Brian shakes his head. “Nor did she ever leave town, which kind of surprised everyone. Most people thought she’d move someplace where no one knew who she was or what had happened to her.”

“Why do you think she stayed?”

“She was used to the town, I guess,” Brian says. “Katie’s buried in the cemetery behind the church. Maybe she thought that if she moved, she’d be leaving her daughter behind.”

I look to the photo on the page in front of me—Curtis Carver standing apart from his family. “Curtis wasn’t buried with her?”

“He was cremated. At Marta’s request. The rumor is that she dumped his ashes in the trash.”

The urn carrying my father’s ashes sits in the back of a closet at my apartment in Boston, still in the box the funeral home handed to me as I left his memorial service. The plan was to scatter them in Boston Harbor at some point this summer. If it’s proven that he killed Petra Ditmer, I might abandon that idea and take a cue from Marta Carver.

“It’s got to be hard on her,” I say. “Even all these years later.”

“Every town has that one person something bad happened to. The one everyone else pities,” Brian says. “In Bartleby, that’s Marta Carver. She handles it with dignity. I’ll give her that. What she endured would have crushed most other people, and the town admires her for it. Especially now.”

It’s something I hadn’t thought of—how the current news surrounding Baneberry Hall also affects Marta Carver. Another dead girl was discovered in the very house where her own daughter died. That’s got to dredge up a lot of bad memories.

“My father wrote that she left most of her belongings inside Baneberry Hall,” I say. “Is that true?”

“Probably,” Brian says. “She never went back to that house, I know that. After she found her husband and daughter dead, Marta called the police in hysterics. When the cops got there, they found her in a daze on the front porch and took her to the hospital. One of her friends told me she’s never set foot inside Baneberry Hall since.”

I lean in, getting close to the photo, studying Marta Carver’s face. There isn’t much to see. Her features are blurred. Nothing but dots of aged ink.
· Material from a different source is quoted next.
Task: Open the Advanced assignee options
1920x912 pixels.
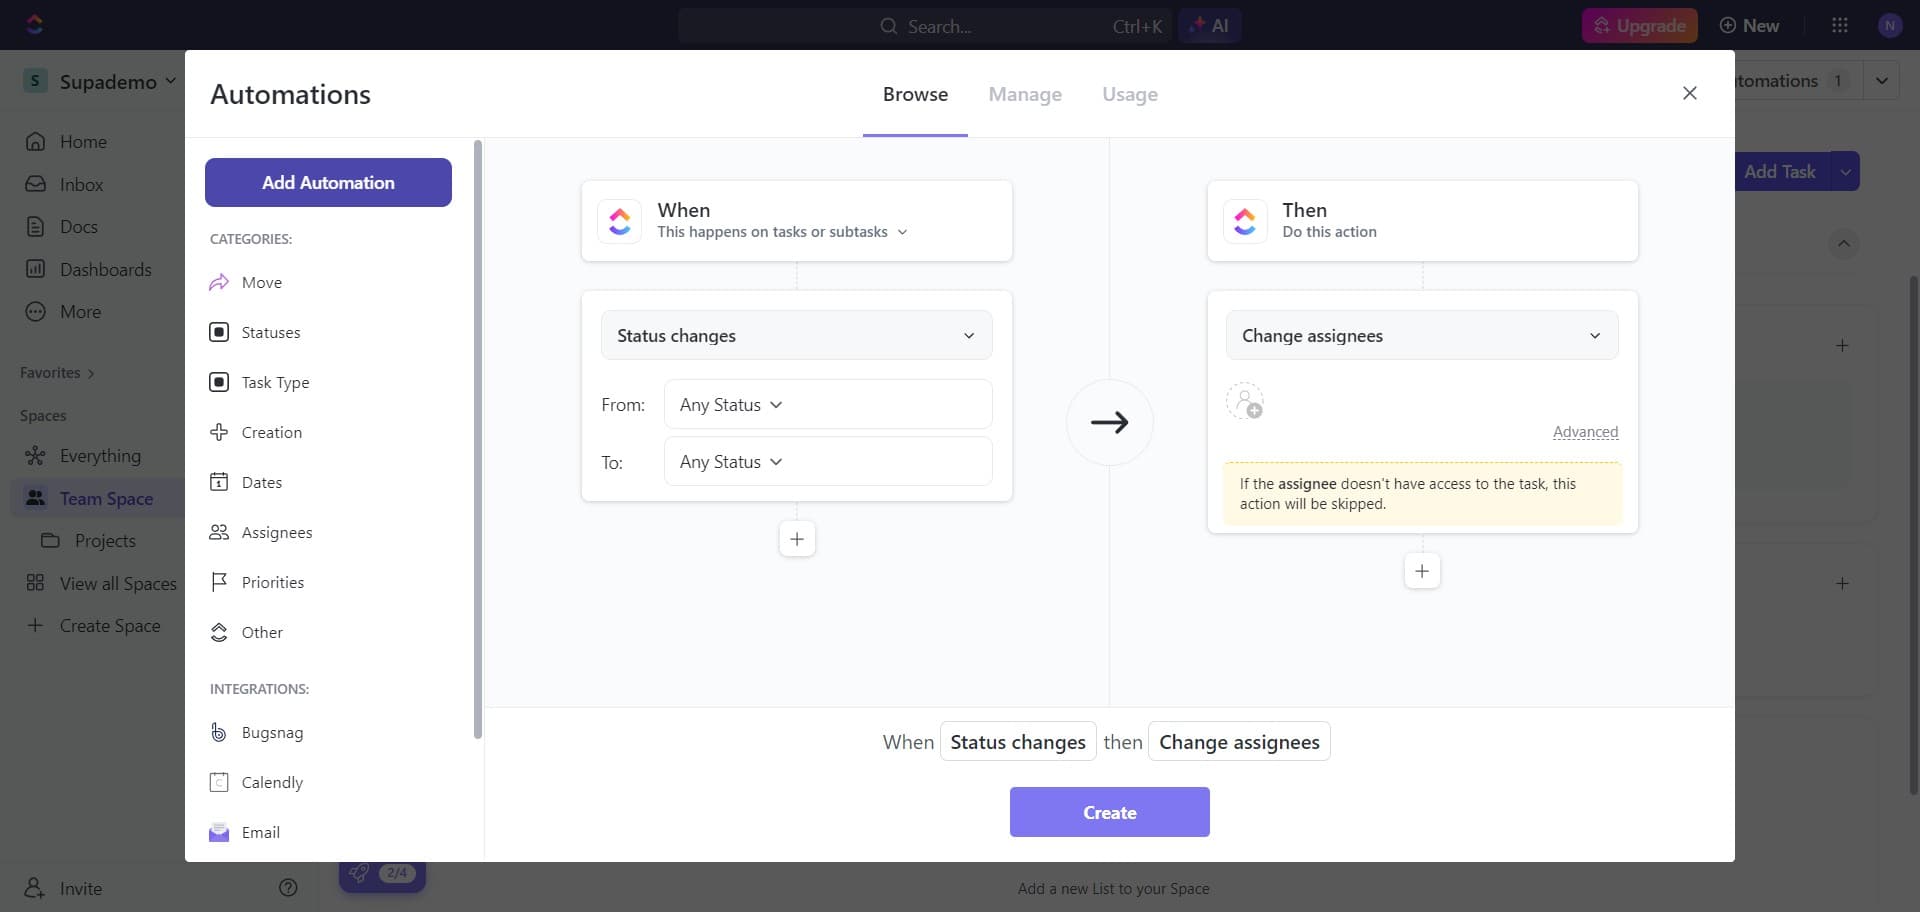Action: point(1586,432)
But she has a story to tell.

“I need to go,” I announce as I get up from the desk, leaving behind all the bound volumes of newspapers from the past. “Thanks for your help.”
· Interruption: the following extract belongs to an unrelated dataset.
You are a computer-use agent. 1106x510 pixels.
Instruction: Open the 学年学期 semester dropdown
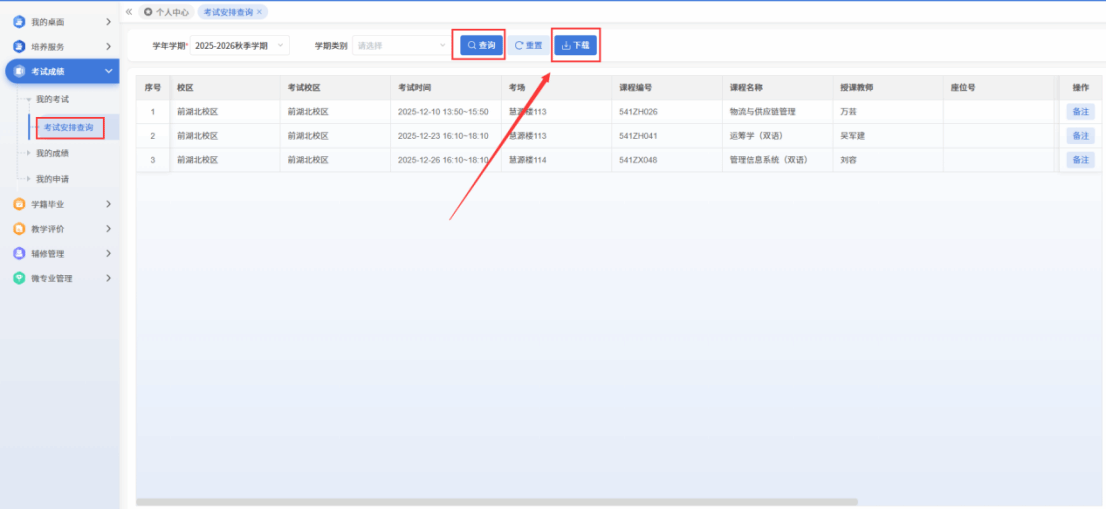click(239, 45)
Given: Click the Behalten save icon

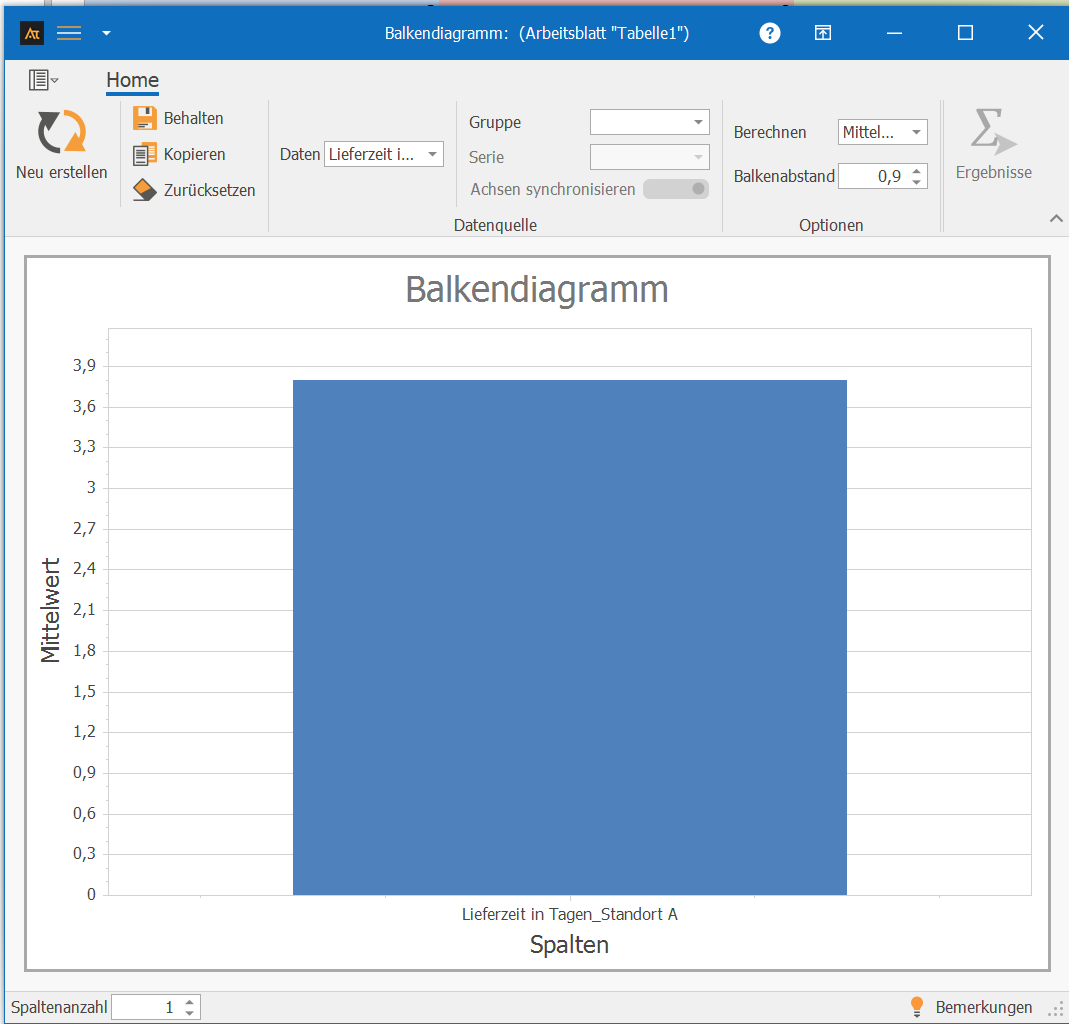Looking at the screenshot, I should click(x=145, y=118).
“Thanks for the interview,” Brian says, putting air quotes around the word to underscore his sarcasm.

I pretend not to notice. I have a more pressing issue. One I’d hoped to avoid. But there’s no getting out of it.

I need to talk to Marta Carver.

About Baneberry Hall.

And how I suspect her story is closer to my father’s than anyone realizes.

* * *

Because it’s lunchtime, there are quite a few people out and about. A man enters the sushi restaurant on Maple Street as, next door, a woman exits the vegetarian place with several takeout bags. But it’s Marta Carver’s bakery that draws most of the attention. Outside, people crowd café tables, checking their phones while sipping iced coffees. Inside, a line forms just beyond the door and snakes past the wall of birds.